Home Forums Decaffeinated Coffee Is there a tactful way to say Shadchan prefers money? Reply To: Is there a tactful way to say Shadchan prefers money?

#1003349
🍫Syag Lchochma
Participant

AZ – I guess it is apples and oranges then. We have gone months without appropriate teachers when a vacancy came up and different substitutes would fill in as needed.

When my daughter went oot to the tri state area for a chasuna, she was given a list of more than plenty shadchanim to get interviewed by. We have several local ones as well. I never thought of there being a shortage.
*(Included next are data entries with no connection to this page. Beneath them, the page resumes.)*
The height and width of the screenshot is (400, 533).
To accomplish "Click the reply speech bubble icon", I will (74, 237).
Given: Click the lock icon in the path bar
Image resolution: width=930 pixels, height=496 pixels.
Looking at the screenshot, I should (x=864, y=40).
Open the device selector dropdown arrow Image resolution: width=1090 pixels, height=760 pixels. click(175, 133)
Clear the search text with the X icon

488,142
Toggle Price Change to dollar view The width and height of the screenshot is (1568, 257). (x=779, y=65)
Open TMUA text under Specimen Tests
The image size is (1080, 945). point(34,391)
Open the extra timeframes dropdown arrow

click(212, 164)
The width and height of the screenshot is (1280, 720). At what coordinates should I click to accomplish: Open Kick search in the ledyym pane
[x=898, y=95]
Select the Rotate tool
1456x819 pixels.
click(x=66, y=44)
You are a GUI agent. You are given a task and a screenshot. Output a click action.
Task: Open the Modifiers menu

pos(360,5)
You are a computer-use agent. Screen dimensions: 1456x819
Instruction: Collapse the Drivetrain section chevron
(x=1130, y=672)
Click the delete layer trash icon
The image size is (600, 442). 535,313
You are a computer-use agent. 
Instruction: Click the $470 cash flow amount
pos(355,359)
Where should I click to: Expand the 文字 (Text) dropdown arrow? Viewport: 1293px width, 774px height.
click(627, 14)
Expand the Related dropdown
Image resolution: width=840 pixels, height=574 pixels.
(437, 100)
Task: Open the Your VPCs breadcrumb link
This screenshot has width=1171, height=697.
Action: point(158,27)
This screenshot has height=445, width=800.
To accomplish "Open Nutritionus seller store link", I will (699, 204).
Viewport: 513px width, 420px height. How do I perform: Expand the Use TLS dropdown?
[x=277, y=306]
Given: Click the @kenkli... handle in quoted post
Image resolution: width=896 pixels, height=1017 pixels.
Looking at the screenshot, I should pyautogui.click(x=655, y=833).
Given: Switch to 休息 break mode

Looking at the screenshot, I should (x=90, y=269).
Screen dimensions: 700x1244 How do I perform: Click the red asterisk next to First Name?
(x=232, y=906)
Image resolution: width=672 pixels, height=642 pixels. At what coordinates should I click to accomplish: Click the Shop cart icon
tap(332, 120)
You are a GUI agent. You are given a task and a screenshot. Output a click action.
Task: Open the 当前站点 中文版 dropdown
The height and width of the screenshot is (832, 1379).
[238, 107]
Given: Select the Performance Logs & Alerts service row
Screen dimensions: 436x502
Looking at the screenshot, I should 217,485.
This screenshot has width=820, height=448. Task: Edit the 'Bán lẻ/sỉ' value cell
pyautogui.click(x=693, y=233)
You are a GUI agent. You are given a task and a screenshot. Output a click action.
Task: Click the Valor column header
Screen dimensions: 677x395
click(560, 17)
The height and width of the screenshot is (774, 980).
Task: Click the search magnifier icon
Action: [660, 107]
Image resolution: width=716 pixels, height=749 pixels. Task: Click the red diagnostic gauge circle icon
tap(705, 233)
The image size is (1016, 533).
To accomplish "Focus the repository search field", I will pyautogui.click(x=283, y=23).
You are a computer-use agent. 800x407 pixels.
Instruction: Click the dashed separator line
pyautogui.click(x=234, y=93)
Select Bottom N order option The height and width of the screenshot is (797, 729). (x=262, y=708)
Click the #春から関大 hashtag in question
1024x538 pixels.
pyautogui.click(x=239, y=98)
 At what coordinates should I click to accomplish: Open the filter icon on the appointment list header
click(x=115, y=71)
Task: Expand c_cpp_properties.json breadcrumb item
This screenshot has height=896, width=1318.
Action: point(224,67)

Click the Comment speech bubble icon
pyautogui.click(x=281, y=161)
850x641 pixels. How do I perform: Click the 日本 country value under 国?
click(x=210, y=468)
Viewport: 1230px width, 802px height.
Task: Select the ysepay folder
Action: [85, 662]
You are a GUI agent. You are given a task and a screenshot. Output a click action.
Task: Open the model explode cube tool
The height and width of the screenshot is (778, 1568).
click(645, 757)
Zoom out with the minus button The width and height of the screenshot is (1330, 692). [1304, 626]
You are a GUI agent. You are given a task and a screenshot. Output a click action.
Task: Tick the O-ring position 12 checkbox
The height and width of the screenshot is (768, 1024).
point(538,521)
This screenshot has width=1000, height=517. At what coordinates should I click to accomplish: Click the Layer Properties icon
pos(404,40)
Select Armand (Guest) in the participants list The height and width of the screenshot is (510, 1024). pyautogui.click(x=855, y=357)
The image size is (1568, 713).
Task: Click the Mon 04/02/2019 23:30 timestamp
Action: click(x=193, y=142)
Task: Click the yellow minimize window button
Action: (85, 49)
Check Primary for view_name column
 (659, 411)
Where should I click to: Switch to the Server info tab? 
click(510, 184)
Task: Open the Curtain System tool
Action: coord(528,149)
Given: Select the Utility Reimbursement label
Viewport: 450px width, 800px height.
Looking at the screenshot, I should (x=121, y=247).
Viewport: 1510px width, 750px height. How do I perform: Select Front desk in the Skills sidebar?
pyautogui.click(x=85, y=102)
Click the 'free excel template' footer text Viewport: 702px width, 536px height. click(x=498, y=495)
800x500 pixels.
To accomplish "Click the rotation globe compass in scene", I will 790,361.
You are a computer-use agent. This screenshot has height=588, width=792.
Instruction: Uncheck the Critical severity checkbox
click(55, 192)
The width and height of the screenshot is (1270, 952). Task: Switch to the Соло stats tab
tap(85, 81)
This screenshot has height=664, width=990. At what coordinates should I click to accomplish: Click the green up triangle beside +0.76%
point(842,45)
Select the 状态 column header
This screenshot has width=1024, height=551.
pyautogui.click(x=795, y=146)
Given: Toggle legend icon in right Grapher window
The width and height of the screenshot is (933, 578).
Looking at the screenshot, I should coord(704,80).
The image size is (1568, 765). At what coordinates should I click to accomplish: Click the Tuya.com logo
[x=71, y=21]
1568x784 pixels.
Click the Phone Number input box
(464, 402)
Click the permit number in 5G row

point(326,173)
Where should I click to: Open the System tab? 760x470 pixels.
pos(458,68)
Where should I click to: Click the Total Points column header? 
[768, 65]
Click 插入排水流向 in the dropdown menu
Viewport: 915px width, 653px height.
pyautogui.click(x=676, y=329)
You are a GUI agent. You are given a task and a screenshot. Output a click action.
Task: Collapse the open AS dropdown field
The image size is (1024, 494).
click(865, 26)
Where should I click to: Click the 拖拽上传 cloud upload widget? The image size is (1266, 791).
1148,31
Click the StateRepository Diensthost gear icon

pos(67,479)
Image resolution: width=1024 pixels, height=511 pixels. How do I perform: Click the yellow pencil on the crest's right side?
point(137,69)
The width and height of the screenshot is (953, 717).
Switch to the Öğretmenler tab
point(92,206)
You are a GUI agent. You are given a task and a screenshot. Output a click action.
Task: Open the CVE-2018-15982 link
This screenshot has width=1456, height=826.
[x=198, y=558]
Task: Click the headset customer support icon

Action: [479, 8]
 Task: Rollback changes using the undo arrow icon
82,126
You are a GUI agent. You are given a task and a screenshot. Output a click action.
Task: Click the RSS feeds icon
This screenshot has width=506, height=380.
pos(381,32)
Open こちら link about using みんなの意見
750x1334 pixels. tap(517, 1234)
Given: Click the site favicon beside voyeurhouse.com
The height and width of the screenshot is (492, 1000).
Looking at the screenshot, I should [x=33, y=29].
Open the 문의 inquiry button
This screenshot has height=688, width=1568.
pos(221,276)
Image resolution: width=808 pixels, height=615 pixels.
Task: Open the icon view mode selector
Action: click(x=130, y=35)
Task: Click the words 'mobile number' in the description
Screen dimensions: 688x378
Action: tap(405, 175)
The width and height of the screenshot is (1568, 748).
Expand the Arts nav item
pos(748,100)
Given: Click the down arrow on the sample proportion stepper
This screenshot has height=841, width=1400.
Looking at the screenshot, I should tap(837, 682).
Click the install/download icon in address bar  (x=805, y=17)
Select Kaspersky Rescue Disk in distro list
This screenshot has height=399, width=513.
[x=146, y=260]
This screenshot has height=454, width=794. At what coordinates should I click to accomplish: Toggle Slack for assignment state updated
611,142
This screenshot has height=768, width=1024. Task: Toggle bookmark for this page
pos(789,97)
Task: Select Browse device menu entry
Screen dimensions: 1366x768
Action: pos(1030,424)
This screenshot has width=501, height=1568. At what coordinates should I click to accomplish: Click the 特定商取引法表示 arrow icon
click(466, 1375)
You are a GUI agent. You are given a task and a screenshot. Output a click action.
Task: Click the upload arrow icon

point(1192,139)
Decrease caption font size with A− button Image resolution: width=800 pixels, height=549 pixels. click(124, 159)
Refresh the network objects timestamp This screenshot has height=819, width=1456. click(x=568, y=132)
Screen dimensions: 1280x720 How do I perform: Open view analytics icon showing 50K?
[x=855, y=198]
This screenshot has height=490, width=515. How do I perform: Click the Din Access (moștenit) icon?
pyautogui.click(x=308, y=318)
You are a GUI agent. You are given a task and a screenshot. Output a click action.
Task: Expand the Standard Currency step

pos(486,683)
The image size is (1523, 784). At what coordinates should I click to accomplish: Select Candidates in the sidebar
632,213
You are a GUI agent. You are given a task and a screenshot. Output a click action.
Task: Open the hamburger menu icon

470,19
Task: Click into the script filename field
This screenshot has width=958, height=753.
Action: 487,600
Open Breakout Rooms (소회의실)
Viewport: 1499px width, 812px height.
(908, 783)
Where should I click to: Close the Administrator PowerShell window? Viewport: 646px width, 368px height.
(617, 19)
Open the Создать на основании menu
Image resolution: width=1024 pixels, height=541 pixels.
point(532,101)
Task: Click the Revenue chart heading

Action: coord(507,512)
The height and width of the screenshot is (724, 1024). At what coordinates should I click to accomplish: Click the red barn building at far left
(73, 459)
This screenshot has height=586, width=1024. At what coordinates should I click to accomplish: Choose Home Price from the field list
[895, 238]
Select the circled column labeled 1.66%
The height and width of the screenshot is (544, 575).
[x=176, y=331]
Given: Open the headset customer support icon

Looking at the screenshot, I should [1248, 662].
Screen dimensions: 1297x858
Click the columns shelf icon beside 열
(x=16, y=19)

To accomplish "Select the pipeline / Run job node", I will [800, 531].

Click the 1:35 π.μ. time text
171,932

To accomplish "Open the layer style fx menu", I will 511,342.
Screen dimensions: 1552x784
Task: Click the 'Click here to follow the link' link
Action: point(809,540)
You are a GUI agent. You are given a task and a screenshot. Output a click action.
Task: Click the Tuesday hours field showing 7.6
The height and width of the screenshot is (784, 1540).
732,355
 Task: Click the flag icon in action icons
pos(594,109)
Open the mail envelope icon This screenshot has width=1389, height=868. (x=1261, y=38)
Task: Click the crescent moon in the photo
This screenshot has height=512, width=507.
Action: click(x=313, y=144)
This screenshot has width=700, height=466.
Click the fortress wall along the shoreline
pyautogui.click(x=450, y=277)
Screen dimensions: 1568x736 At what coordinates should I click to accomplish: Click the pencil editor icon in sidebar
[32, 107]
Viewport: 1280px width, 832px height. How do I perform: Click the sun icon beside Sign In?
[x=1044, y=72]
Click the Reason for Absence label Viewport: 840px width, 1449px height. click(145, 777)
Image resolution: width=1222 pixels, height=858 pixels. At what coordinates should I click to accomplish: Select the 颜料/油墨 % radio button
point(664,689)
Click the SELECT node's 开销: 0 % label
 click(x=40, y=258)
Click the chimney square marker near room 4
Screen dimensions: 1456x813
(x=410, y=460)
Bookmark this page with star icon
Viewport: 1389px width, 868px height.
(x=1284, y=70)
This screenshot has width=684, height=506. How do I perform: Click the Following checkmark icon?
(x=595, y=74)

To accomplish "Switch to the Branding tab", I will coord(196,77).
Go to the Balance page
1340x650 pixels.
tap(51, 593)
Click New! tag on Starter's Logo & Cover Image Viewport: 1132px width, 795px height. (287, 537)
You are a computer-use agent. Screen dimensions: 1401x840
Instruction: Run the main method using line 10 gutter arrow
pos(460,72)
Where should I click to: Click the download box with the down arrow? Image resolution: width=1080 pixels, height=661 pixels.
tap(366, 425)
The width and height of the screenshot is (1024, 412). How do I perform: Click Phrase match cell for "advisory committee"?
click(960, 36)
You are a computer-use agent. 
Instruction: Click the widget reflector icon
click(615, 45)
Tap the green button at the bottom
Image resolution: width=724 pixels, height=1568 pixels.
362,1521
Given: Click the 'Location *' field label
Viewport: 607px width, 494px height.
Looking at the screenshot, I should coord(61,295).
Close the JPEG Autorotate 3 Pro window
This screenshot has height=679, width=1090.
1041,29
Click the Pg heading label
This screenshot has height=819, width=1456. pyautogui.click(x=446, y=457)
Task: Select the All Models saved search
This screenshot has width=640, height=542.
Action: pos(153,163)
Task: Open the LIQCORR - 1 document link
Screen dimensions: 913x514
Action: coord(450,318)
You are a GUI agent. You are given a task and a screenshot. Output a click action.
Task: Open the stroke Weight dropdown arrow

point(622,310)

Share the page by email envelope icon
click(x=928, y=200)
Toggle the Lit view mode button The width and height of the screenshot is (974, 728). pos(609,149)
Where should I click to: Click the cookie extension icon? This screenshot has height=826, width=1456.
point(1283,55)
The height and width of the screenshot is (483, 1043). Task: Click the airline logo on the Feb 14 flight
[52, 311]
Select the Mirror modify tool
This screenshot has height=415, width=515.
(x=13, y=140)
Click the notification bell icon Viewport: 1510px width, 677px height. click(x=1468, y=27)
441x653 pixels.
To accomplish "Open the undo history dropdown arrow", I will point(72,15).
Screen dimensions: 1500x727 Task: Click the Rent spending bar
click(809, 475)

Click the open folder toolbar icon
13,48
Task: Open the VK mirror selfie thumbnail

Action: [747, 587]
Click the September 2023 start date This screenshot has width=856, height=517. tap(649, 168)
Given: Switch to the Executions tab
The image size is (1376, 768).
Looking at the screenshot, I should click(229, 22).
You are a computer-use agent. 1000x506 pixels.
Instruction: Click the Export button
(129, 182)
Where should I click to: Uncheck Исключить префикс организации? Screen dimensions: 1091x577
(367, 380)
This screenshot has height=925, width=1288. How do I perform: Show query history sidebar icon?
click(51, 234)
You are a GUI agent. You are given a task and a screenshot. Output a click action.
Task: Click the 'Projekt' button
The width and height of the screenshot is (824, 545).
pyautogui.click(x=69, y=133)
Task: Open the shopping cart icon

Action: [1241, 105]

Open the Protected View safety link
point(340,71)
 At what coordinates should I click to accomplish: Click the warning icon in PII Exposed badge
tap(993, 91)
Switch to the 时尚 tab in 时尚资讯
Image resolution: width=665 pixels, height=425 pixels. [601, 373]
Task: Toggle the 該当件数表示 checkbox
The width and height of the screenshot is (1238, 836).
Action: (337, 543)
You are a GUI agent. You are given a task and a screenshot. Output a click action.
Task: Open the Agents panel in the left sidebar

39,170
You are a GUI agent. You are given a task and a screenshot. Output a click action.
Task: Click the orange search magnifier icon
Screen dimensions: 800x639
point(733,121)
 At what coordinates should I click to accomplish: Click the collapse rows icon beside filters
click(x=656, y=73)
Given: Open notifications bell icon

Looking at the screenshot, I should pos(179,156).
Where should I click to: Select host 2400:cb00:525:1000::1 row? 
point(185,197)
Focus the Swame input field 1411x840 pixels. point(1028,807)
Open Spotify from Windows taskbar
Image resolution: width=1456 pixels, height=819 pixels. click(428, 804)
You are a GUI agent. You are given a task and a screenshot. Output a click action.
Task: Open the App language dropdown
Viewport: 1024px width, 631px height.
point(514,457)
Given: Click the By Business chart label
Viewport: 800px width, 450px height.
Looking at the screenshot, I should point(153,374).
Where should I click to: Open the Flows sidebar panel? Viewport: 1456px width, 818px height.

I have found though, and this may be a completely tangential topic, that many of the shadchanim are “not interested” in helping you if you don’t want to do things the way “everyone else” is doing them. Meaning, if you can’t afford to give monthly support and are looking for someone like minded, some shadchanim aren’t interested in helping you find your bashert. There are many different kinds of people out there and the shadchanim should be willing to make matches of all these types (unless they are in a highly homogenous area) if their goal is to help singles, shouldn’t they? But we have had shadchanim literally screaming at some girls for being who they are instead of “playing the game” as it was put. I DO agree that that is the road for some, but there are so many like minded people who need something else, still well within the yeshivish-ish crowd, and I wonder why they don’t deserve advocates as well.

For myself, I don’t buy things that I can’t pay for, and if you tell me it will cost me $3000 for a shadchan, I will have no choice but to resort to word of mouth to marry off my children, not because I don’t value the shadchan, but because I apparently am not worthy of the privilege.

I do believe that your respectful and clear responses on this thread have given people a better sense that there are decent people out there who really are in it for the klal. Thank you for that.